Políticas públicas para as favelas brasileiras

É difícil entender o Brasil sem entender as favelas.

Elas estão presentes em todas as regiões metropolitanas e abrigam mais de onze milhões de pessoas, segundo dados do Censo 2010. No Rio de Janeiro, por exemplo, 22% da população vive em favelas – de cada 5 cariocas, um é morador de comunidade vulnerável. É mais de um milhão de pessoas, em apenas uma cidade! Ainda falando do Rio, entre 1991 e 2010, a população da cidade formal cresceu 0,4%, enquanto a população de favela cresceu 2,4%, segundo informações do Instituto Pereira Passos.

As favelas possuem configurações e problemas diferentes, mas cada vez mais a ideia de miséria vem se tornando uma característica do passado. Até 2004, segundo dados da Pesquisa Nacional por Amostra de Domicílios do IBGE, a pobreza metropolitana aumentou no Brasil. Haroldo Torres, sócio da DIN4MO, explica que mais pessoas passaram a viver em favelas, porém, seus padrões de consumo melhoraram. 

A expansão de políticas públicas, a inflação controlada, o maior acesso das mulheres ao mercado de trabalho e a redução do número de integrantes nas famílias contribuíram para a redução dos indicadores negativos.

Edward Glaeser, professor de Harvard e autor de "Triunfo da Cidade" (Triumph of the City: How our greatest invention makes us richer, smarter, greener, healthier, and happier, Editora Penguin), diz que as favelas são o melhor retrato do dinamismo das cidades. 

O senso comum associa o estigma de problema a essas comunidades, onde a presença do Estado nem sempre é sentida e as oportunidades básicas são muitas vezes ausentes. 

O que Glaeser aponta é que, a despeito de tudo isso, a proximidade de melhores oportunidades, sobretudo no mercado de trabalho, atrai uma população crescente que escolhe viver nas favelas ao invés de permanecer na zona rural ou em cidades de menor porte.

Novos perfis se revelam e outras perspectivas precisam ser avaliadas. Em um momento de crise, a economia desacelera, mas a vida não para. Ainda há trabalho, mão de obra e mercado consumidor. 

Em 2013, a população de favela movimentou cerca de 28 bilhões de dólares em serviços financeiros, segundo Tales Gomes, co-fundador da Plataforma Saúde

Há muito negócio a ser feito, e de maneira igualitária, onde é possível oferecer serviços de qualidade e contar com pessoas que trabalham, ganham seu dinheiro e o reinvestem como conseguem, de acordo com aquilo que lhes é oferecido.

Dito isto, os desafios ainda são enormes.

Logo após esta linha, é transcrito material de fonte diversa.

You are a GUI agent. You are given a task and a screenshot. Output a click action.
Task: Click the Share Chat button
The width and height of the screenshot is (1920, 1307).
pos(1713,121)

A população das favelas ainda busca a maior parte dos bens e serviços básicos fora delas, no asfalto. 

As habitações precárias afetam todas as dimensões da vida: de saúde (em função do lixo descartado de maneira inadequada, ausência de rede geral de escoamento sanitário, ventilação inadequada, problemas de umidade e mofo), passando por crédito (já que a casa não pode ser usada como garantia na tomada de empréstimos) e decisões de trabalho (como discute Hernando de Soto no livro "O Mistério do Capital", em alguns países a insegurança de direitos de propriedade impede as mulheres de trabalhar para evitar que sua casa seja invadida, por exemplo) até auto-estima e aspirações e participação política.

O Carteiro Amigo, empresa que surgiu na Rocinha e hoje atua em diversas comunidades para distribuir correspondências a cidadãos que, para o Estado, não têm endereço, exemplifica a amplitude desses impactos. 

Segundo seus fundadores, “o endereço não é apenas um endereço, ele identifica você como um cidadão. Se a pessoa tem um endereço, ela existe e passa a cobrar do governo coisas como saneamento básico e transporte”.

Na escala de prioridades, cada comunidade é única. Mas é difícil imaginar uma prioridade mais clara que segurança pública nas favelas não pacificadas. A presença do tráfico de drogas e o conflito permanente têm efeitos tão ou mais abrangentes que aqueles da moradia inadequada. Além das fatalidades e do medo constante, os episódios de violência são disruptivos para os serviços públicos nas comunidades. 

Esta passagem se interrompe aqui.